(ASSIGNMENT)
Every entry below is to be copied word for word, with its pictures removed.

(INFORMATION SHOWN)
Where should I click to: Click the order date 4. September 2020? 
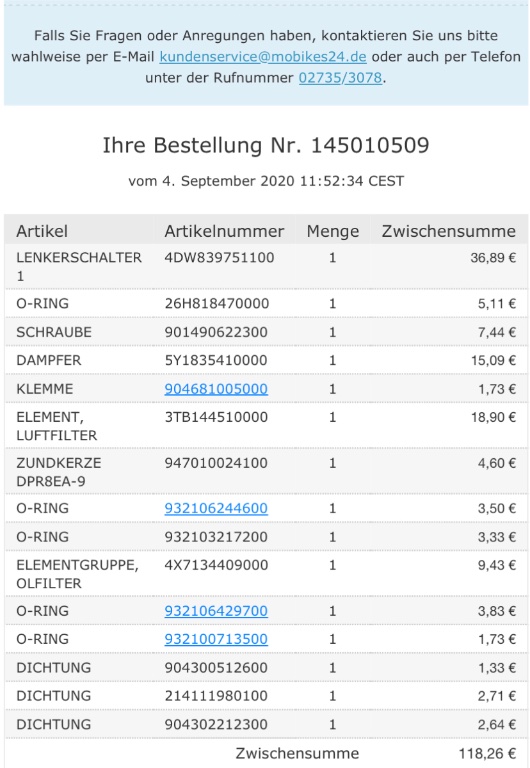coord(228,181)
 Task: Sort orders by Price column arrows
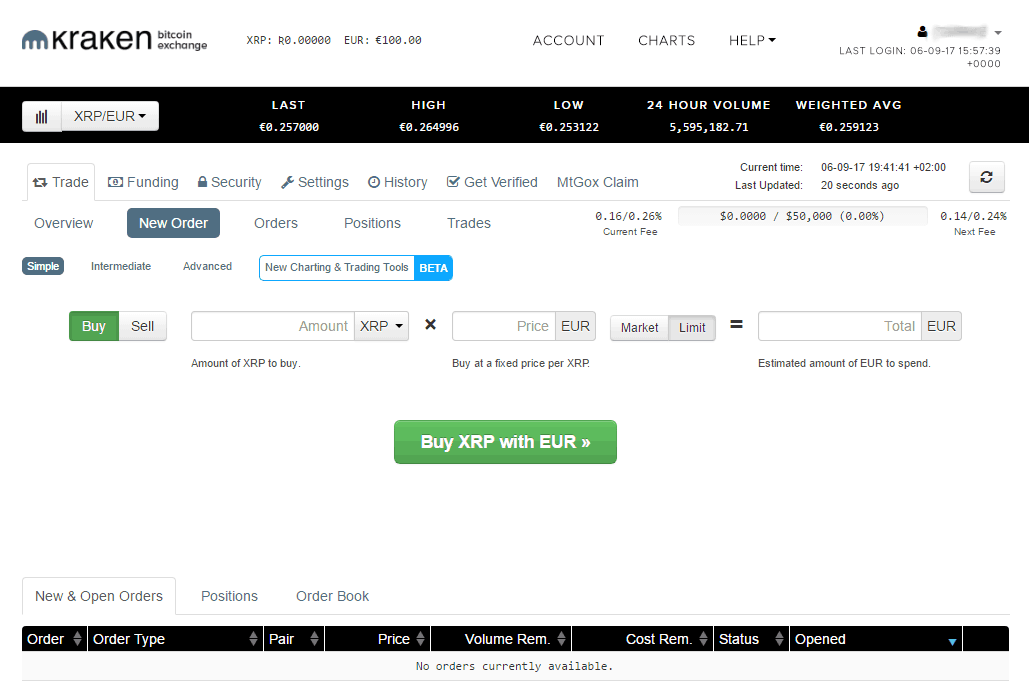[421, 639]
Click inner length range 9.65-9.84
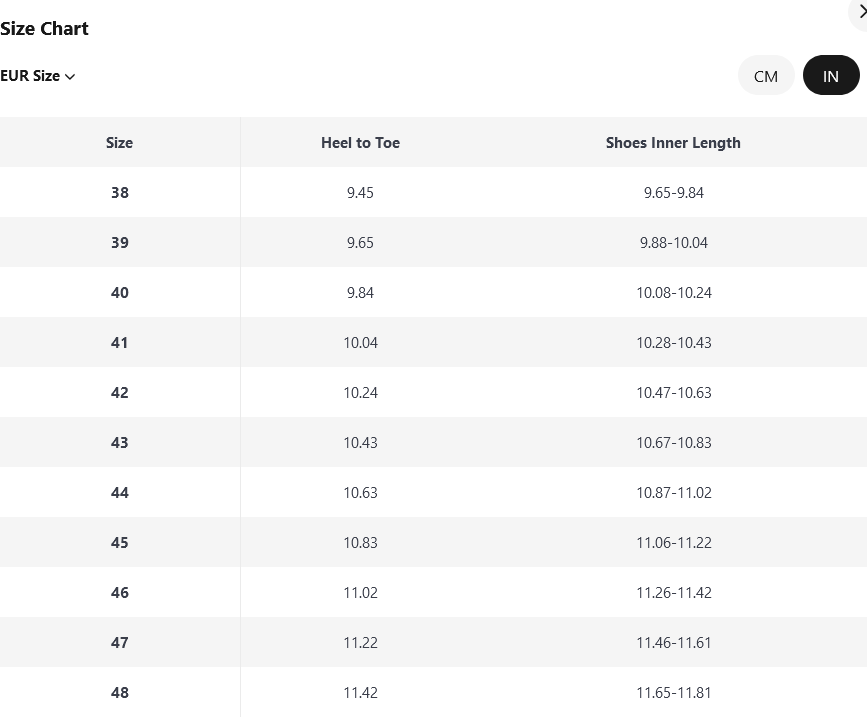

(EXPECTED ANSWER)
Where should I click to: Click the order date 4. September 2020? 
coord(228,181)
 Task: Sort orders by Price column arrows
[421, 639]
Click inner length range 9.65-9.84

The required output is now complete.